> [Data supplied]:
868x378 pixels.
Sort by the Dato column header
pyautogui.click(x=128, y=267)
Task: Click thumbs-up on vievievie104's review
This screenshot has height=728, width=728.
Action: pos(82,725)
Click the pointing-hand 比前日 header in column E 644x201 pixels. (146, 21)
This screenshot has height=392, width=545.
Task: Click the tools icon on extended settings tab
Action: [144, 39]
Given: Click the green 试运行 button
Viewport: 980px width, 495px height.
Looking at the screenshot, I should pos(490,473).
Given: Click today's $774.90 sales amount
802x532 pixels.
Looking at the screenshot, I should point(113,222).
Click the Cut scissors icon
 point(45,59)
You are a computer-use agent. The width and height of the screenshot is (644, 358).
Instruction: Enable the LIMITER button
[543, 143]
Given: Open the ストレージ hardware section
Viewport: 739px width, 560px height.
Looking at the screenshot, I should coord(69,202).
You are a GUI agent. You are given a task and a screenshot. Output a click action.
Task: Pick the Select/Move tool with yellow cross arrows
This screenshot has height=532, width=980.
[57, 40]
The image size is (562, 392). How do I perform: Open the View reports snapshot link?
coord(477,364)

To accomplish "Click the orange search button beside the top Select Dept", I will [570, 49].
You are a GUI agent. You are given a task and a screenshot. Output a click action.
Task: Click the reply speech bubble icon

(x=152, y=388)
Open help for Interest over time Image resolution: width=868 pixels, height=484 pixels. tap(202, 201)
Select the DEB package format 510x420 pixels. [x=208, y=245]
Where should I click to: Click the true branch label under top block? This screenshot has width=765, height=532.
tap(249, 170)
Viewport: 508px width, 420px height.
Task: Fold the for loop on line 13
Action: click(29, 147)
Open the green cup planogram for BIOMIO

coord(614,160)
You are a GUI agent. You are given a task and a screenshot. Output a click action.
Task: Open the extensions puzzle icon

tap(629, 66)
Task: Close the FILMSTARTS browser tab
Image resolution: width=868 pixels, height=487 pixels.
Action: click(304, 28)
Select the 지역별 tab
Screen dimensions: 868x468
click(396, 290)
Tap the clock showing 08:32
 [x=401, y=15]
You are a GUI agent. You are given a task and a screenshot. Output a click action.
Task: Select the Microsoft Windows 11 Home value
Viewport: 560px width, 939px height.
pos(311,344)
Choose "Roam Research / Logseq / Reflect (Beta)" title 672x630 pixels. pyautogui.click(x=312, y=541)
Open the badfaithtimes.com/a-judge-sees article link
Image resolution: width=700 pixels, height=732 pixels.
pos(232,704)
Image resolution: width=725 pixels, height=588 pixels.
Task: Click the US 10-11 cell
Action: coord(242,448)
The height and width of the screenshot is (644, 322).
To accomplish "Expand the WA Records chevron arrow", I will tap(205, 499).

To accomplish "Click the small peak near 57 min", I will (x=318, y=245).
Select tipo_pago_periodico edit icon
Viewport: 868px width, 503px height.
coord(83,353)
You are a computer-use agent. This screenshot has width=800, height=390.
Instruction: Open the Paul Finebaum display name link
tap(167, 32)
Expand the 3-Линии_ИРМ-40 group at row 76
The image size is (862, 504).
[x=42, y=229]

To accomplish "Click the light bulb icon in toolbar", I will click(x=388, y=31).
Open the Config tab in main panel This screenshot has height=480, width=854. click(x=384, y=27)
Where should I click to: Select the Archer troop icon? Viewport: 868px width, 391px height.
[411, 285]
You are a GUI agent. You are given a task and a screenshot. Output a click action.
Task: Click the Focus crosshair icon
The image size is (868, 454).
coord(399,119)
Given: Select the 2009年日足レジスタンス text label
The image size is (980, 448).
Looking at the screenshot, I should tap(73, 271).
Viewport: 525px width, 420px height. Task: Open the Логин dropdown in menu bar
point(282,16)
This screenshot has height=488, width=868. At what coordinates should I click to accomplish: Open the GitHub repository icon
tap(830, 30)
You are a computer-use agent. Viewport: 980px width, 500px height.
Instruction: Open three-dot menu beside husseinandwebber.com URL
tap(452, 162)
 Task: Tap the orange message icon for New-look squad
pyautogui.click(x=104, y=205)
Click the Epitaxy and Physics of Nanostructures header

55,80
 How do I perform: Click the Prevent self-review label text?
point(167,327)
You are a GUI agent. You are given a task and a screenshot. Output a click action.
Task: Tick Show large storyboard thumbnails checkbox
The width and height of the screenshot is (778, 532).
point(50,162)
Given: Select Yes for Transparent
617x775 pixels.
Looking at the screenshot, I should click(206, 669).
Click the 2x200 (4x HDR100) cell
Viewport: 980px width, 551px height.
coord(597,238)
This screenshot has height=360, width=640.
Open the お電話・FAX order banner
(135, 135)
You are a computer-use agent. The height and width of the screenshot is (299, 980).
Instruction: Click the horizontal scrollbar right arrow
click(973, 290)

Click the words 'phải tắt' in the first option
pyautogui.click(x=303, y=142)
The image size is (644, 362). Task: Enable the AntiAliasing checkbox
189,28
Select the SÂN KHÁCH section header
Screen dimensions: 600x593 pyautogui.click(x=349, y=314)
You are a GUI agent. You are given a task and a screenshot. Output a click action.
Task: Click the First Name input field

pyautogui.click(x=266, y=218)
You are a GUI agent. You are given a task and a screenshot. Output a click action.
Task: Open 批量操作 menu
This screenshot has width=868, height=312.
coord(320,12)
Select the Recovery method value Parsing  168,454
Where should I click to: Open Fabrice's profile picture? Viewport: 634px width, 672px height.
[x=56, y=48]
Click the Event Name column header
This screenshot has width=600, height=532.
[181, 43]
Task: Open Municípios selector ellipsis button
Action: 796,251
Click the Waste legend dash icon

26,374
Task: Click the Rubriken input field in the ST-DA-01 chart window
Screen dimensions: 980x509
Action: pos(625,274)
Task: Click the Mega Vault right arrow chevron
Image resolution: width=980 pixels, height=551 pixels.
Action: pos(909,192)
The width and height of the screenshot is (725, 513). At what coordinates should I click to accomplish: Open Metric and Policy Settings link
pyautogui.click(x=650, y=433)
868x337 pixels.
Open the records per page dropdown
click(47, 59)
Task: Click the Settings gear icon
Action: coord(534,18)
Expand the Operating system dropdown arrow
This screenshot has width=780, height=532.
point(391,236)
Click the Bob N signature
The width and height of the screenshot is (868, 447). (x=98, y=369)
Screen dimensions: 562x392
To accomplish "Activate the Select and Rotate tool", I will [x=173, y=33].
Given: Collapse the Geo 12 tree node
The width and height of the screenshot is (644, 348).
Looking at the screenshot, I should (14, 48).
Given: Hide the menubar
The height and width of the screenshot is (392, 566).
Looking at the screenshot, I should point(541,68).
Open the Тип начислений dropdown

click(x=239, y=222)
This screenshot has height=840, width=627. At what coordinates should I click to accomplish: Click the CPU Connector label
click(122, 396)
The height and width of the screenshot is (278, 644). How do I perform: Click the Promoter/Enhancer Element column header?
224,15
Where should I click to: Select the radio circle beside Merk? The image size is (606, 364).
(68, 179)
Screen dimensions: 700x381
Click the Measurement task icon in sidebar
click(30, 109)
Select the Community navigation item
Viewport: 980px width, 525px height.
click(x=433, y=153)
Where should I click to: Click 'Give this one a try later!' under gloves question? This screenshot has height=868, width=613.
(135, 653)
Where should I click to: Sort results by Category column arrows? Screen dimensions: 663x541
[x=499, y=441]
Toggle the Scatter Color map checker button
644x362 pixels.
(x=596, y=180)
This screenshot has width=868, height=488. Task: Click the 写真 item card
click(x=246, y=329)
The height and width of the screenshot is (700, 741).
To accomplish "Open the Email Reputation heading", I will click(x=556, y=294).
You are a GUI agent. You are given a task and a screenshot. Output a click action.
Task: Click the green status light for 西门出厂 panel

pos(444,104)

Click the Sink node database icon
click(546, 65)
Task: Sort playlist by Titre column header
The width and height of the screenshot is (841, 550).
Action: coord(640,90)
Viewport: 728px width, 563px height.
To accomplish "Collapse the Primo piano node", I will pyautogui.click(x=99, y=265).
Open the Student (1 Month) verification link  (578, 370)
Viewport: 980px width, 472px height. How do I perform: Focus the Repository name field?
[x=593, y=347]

> [Aim of the task]:
Each line above from the one with "Screen dimensions: 700x381" up to and including the one with "The height and width of the screenshot is (700, 741)." must be set down exactly, and no line outside that span may appear.

> [Response]:
Screen dimensions: 700x381
Click the Measurement task icon in sidebar
click(30, 109)
Select the Community navigation item
Viewport: 980px width, 525px height.
click(x=433, y=153)
Where should I click to: Click 'Give this one a try later!' under gloves question? This screenshot has height=868, width=613.
(135, 653)
Where should I click to: Sort results by Category column arrows? Screen dimensions: 663x541
[x=499, y=441]
Toggle the Scatter Color map checker button
644x362 pixels.
(x=596, y=180)
This screenshot has width=868, height=488. Task: Click the 写真 item card
click(x=246, y=329)
The height and width of the screenshot is (700, 741).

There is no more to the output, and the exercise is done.